There’s nowhere else to plant but the places of unexpected harvest. Every soil is odds-against. The God who would cry out instead of receiving the cry due him is the God that does not reject the slow, unlikely sprig. He does not reject the disciple who comes from the wrong corner of the field. And you and I who may at best be half-hearted followers can be encouraged that the Sower loves even the dogs of the harvest, the weak shoots and bruised reeds. If the Sower lingers in bad fields then maybe the Sower is for us. Maybe the seed is for us. Maybe the Word of this particular preacher is more than a shot in the dark. Ecclesiastes says good for all is the King who cultivates his own fields. The God who removes the impediments, tears up the soil, makes all things new. Our slowness to embrace Him is key to His holiness and to our following Him. 

We are the soils at the heart of Jesus’ message. We have received the promise: happiness of home, a career with advancement, a spouse who would love us — in sickness and in health — and before it could take root it died for lack of water. Or for a lack of depth in us, it hardly matters which. As a soil we are sometimes dust at best. We are Shelley’s Ozymandias, a crumbled visage buried in sand. Or we are that soil caught among the thorns, and very little at all makes it out of our briar. The fears, worries, anxieties grow faster than even a good word of deliverance. So we read this little parable and we find that we can’t summon hope. We suspect, if we’re honest, that the time for Sowers on our path is long since passed. 

But Jesus stops in the middle of things, crowds pressing in, coming from all places. They are looking for the show or looking for a sign, or looking like we often are, for just a little something to get them through the week. The preacher walks up the pulpit and readies his sowing bag while a teenager leans back with his knees up and a woman about to lose her job drifts in the second pew.
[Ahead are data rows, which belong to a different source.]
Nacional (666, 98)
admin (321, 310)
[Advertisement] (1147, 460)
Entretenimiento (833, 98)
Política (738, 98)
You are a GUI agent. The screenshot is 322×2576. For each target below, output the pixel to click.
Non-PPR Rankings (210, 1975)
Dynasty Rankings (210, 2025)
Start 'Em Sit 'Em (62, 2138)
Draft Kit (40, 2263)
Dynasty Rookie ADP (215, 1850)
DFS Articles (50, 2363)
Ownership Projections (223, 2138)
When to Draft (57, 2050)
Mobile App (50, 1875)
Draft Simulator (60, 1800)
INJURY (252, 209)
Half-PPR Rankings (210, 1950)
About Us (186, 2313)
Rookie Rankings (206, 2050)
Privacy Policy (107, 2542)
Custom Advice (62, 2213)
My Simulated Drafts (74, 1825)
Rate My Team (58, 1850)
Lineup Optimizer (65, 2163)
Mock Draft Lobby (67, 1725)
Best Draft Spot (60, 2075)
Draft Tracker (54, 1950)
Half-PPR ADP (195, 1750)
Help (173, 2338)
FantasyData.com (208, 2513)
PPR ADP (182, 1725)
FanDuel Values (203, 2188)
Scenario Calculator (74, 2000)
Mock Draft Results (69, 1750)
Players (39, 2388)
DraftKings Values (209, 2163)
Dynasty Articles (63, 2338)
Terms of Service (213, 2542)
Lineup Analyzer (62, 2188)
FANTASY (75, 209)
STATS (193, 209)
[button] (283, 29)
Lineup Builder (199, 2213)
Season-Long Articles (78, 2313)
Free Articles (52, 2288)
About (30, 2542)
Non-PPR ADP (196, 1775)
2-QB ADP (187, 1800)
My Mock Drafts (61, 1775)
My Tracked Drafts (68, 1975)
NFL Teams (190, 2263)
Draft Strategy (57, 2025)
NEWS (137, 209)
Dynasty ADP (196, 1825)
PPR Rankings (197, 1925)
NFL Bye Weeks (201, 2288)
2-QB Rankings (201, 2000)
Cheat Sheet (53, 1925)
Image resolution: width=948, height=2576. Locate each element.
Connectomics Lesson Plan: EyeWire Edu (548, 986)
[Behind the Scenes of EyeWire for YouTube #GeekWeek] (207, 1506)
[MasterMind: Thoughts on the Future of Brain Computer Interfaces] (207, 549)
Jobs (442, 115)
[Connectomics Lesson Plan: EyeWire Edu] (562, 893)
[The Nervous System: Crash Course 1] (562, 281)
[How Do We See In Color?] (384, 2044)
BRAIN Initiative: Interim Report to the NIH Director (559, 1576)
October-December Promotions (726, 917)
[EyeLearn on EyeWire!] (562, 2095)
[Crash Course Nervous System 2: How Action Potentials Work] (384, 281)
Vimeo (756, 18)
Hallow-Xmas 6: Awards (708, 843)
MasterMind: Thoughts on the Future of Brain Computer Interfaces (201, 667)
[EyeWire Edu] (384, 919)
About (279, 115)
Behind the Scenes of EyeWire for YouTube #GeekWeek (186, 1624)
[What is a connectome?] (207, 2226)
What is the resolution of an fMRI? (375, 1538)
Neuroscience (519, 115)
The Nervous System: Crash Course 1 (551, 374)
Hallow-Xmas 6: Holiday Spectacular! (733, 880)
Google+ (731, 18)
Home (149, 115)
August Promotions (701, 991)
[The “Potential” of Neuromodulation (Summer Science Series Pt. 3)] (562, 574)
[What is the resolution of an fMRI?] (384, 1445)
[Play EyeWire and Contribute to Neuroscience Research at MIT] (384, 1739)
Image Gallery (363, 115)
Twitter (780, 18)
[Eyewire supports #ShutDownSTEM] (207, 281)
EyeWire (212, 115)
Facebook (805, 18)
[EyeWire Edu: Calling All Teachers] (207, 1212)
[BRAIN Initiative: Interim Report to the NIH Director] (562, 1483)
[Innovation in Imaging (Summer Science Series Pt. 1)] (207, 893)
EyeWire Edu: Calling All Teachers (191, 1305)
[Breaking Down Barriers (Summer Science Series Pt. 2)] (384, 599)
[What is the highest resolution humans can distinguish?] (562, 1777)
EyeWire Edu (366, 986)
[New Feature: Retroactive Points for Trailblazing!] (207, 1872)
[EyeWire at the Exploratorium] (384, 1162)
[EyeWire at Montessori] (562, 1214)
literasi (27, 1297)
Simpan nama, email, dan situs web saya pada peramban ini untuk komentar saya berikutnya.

So what is the seed? What is the Word?

Blood rituals are a common practice among the deeply religious, particularly in agrarian cultures. Instinctively we know that the ground stays closed unless blood opens it. Those first tenders of the field, Adam and Eve, are told that only by toil, by sweat and blood, will the ground produce fruit. In Christianity that sacrifice is direct, from the Sower of the fields Himself. It is the Cross of Jesus, a sign of our rejection of Him, by which God ultimately plows the field and sows the seed. In each of those problematic soils it is the dogged kindness of the Sower that enriches the soil. The endurance of Jesus is the endurance that endures us. 

Every sower at heart, all of us who have experienced fallow ground and hope deferred ought to rehearse this parable in our hearts. It is Jesus’ willingness to continue in this ministry of redemption, feeding us with bread and wine, that allows us to understand and receive the good news. God’s dirty fingernails, his mucking boots; only by those signs and seals can we know that his call is one we should hear. Only then is the seed of the Gospel the truth we want buried deeply in our hearts. Oh to find among the concrete some flesh and blood. To see a shoot of hope and walk in fields up to our necks! The stone the builders rejected becomes the cornerstone. The Sower the soil rejects becomes the Harvester a hundred times over.